カレー特集:壱番屋「カレーハウスCoCo壱番屋」

2003.06.02 269号 2面

◆創業の経緯

カレーハウスCoCo壱番屋(以下ココイチ)の創業は二五年前。現会長の宗次直美氏夫妻が自営の喫茶店で家庭味のカレーを提供し、人気を博したことから始まった。後、カレー専門第一号店を名古屋市の郊外、西枇杷島の地に開いた。「カレーならここが一番や!」となったわけだ。それを足場に外食カレー市場唯一のビッグチェーン約八六〇店舗を築き上げた。

成長の原動力は、社是である「ニコ・キビ・ハキ(にこにこ・きびきび・はきはき)」という真心込めた接客のキーワードだ。カレーは家庭に浸透した国民食であり、どこでも手軽に食べられる料理である。したがってサービスという付加価値なしには勝ち残れない。創業当初から取り組んで来たQSC活動の積み重ねが大きなビジネスベースとなっているという。
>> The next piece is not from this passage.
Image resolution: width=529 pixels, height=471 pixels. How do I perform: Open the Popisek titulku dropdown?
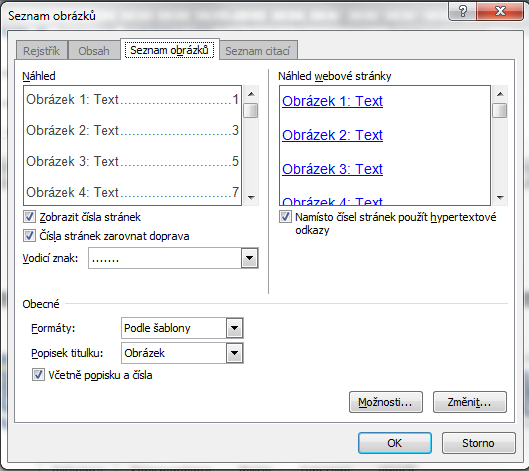point(234,353)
また、「ブルームシステム」という社員独立支援制度も見逃せない。ココイチでは、飛び込みのFC加盟店は公募しておらず、この独立支援制度によるFC加盟のみとなっている。独立候補社員として入社し、最初一〇等級キャリアからスタートし、三等級以上に昇格すると独立資格が与えられる(SVへの道もある)。

本部の支援体制も充実しており、中でも無担保で二四〇万円の融資が受けられるというのは魅力だ。この債務保証として本部は約三〇億円をストックしている。チェーンを支える基幹システムとして位置づけている証拠でもある。
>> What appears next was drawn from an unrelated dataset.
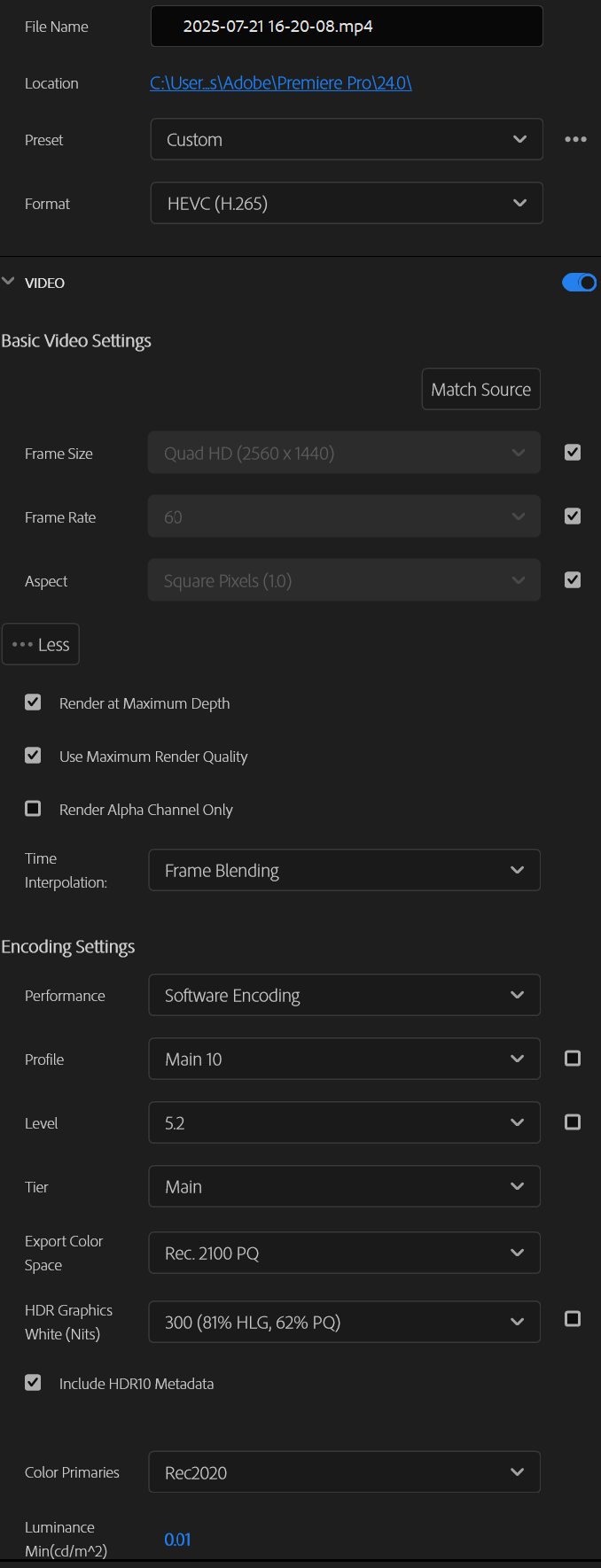Open the Level dropdown
The width and height of the screenshot is (601, 1568).
[344, 1122]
このブルームシステムでは、入社から平均四年で独立するのだが、そこにたどり着くのは約七%。独立が安易ではないということを物語っている。直営店で鍛えられ、オーナー意識を身につけ、高いモチベーションを維持したままココイチの理念を実現していく。この厳しさが唯一のカレーチェーンを支える強さだ。ブルームシステムによる出店で赤字による脱落店は一つもないという。

◆事業の特徴

ココイチのメニューは、家庭味のカレーをベースに、辛さ、ライス、トッピングを好みで選べる。ライスは一〇〇g刻みで大食はもとよりダイエット、少食志向に対応。トッピングの人気ベスト5は、チーズ、ロースカツ、あさぐり(アサリとハマグリのミックス、3~5月の季節限定)、チキンカツ、イカの順。これらを組み合わせて自作のカレーを楽める。

佐賀と栃木のセントラルキッチンで加工するカレーソースは、一旦冷凍し寝かせ全国配送する。店では、解凍して温め直すだけで煮込まない。これが品質を保つ大きなノウハウである。

◆今後の戦略

また、「カレーは劣化が少なくテークアウトに向く」とし、宅配サービスを約三分の一の二九〇店で展開。ロットオーダーのオフィスユーザーを増やしている。
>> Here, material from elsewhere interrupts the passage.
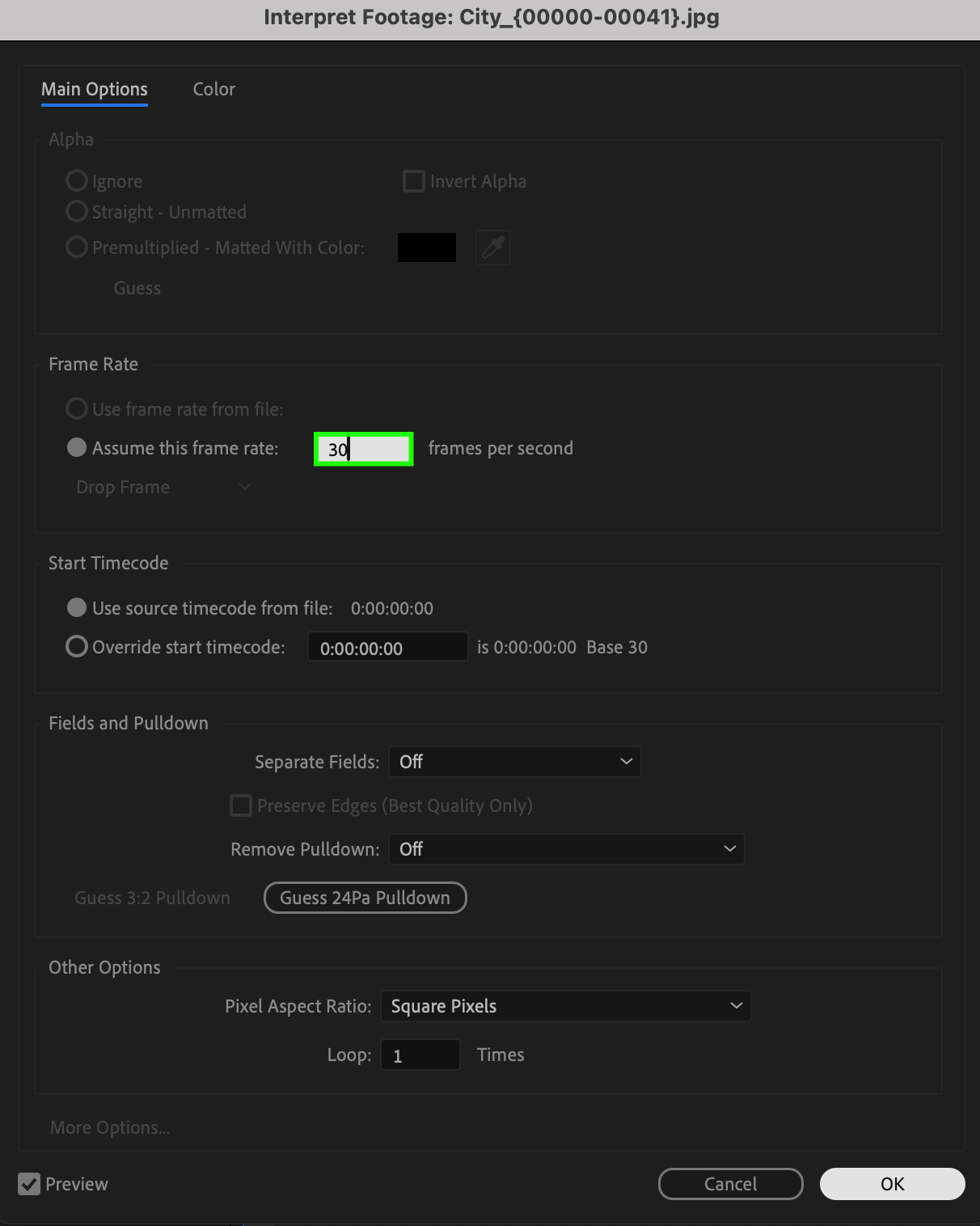980x1226 pixels.
Task: Select the Main Options tab
Action: 95,89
また、画一的でなく、シズル感ある「鉄板カレー」(北海道地区)、「横須賀海軍カレー」など地域性を踏まえたメニュー展開も始めている。

新業態開発にも積極的で、あんかけスパゲッティ(名古屋地区では隠れた名物、一度食べたらやみつきになるという)の専門店「パスタ・デ・ココ」や、カレーパン専門店の「カレーパン屋Cocoichi」などカレー以外の分野にもチャレンジしている。

現在、外食カレー市場におけるココイチのシェアは一%。今後五%を目標に二〇〇〇店舗を目指す。

◆会社概要

企業名=(株)壱番屋/本社所在地=愛知県一宮市三ツ井六‐一二‐二三/代表取締役社長=浜島俊哉/設立=昭和57年7月/資本金=一四億九三一二万円/従業員数=六七六人

◆いちおし食材 期間限定トッピングメニュー類

一ヵ月半に一回のペースで期間限定のトッピングメニューを出している。3~5月はアサグリ、豚しょうが、スジコン(牛筋とコンニャク)だった。期間限定トッピングメニューのアイデアは冷食メーカーや商社から持ち込まれる。一〇〇%ココイチオリジナルのPB食材だ。オリジナルである以上、国内外を問わず、産地や加工工場に出向き検査確認を厳格に行っている。